======== Teks Pilihan

Pemilihan Presiden Belarusia Ricuh, Presiden Uni Eropa Serukan Sanksi Untuk Belarusia

Presiden Uni Eropa Serukan Sanksi Untuk Belarusia

Presiden Komisi Uni Eropa Ursula von der Leyen
 

Indonesiainteraktif.com - Pemilihan Presiden Belarusia ricuh. Kandidat oposisi Belarusia Sviatlana Tsikhanouskaya, yang telah dibebaskan setelah sempat ditahan bersama dengan 7.000 orang lainnya, Selasa (11/8/2020) mengatakan ia telah melarikan diri ke Lithuania, setelah terjadi bentrokan antara pengunjuk rasa dan polisi pada malam kedua demonstrasi pascapemilu di Belarusia.

Tsikhanouskaya, yang menolak hasil resmi yang menunjukkan kekalahannya dari Presiden Alexander Lukashenko yang telah lama berkuasa, mengatakan, meninggalkan Belarusia merupakan “keputusan sulit,” tetapi ia melakukannya demi anak-anaknya.

================
======== Data

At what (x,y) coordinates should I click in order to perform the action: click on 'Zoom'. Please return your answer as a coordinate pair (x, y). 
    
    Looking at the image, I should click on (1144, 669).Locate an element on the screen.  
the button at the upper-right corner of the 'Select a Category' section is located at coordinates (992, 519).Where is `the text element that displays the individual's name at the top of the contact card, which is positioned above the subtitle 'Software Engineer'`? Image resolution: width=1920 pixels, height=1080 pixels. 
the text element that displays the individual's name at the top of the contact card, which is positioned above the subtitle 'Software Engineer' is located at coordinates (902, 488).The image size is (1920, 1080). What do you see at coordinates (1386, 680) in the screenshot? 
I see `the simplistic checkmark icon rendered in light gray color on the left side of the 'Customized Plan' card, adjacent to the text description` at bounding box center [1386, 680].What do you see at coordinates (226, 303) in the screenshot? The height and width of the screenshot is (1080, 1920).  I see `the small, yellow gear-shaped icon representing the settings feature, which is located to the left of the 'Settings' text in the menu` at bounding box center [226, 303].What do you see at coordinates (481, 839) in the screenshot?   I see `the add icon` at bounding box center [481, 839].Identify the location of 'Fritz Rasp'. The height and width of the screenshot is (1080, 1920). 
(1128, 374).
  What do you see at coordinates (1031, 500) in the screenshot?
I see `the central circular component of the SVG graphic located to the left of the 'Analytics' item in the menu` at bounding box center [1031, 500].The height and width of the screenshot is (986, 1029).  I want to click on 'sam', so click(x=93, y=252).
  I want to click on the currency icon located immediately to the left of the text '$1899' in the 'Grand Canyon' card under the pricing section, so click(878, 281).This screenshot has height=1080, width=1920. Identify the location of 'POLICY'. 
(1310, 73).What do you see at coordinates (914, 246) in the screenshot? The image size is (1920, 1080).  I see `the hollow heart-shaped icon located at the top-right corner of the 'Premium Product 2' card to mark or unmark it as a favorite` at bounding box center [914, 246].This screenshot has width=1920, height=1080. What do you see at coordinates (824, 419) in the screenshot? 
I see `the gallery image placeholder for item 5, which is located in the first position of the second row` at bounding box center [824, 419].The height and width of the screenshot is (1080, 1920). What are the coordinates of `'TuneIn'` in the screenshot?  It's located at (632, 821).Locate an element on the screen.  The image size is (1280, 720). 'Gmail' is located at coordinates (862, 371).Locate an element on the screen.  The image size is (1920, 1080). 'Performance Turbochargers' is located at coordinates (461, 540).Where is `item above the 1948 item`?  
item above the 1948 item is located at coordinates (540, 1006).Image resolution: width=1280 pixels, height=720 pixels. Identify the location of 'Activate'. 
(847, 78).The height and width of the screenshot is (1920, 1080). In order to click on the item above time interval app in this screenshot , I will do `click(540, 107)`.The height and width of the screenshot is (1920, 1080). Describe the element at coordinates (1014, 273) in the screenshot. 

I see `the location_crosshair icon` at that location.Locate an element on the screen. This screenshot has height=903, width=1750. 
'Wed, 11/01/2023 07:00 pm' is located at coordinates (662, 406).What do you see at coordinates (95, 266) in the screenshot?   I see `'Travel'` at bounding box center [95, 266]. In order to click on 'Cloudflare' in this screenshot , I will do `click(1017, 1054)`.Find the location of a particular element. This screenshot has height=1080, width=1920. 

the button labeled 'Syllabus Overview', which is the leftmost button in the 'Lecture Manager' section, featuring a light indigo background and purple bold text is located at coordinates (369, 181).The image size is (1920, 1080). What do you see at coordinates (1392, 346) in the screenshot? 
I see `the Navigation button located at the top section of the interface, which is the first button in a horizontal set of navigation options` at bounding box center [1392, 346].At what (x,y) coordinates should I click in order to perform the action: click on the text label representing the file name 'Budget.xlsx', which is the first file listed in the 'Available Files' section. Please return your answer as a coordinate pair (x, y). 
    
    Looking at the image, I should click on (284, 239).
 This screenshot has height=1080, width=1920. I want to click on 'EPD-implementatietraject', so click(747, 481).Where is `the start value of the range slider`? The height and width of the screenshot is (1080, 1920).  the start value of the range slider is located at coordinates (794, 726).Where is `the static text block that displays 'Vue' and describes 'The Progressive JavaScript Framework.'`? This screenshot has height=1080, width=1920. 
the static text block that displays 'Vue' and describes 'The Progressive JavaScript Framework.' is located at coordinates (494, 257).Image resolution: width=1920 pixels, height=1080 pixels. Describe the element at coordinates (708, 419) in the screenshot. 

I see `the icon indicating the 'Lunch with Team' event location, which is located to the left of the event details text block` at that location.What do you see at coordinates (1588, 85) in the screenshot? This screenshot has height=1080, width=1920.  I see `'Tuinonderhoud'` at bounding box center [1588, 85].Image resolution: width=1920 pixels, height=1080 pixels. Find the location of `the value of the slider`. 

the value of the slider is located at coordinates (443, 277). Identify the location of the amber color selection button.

================

-- Yang Perlu Dilakukan --
Tolong tuliskan kembali seluruh berita tentang pemilihan presiden Belarusia di atas tanpa perubahan apa pun.

-- Hasil --
Pemilihan Presiden Belarusia Ricuh, Presiden Uni Eropa Serukan Sanksi Untuk Belarusia

Presiden Uni Eropa Serukan Sanksi Untuk Belarusia

Presiden Komisi Uni Eropa Ursula von der Leyen
 

Indonesiainteraktif.com - Pemilihan Presiden Belarusia ricuh. Kandidat oposisi Belarusia Sviatlana Tsikhanouskaya, yang telah dibebaskan setelah sempat ditahan bersama dengan 7.000 orang lainnya, Selasa (11/8/2020) mengatakan ia telah melarikan diri ke Lithuania, setelah terjadi bentrokan antara pengunjuk rasa dan polisi pada malam kedua demonstrasi pascapemilu di Belarusia.

Tsikhanouskaya, yang menolak hasil resmi yang menunjukkan kekalahannya dari Presiden Alexander Lukashenko yang telah lama berkuasa, mengatakan, meninggalkan Belarusia merupakan “keputusan sulit,” tetapi ia melakukannya demi anak-anaknya.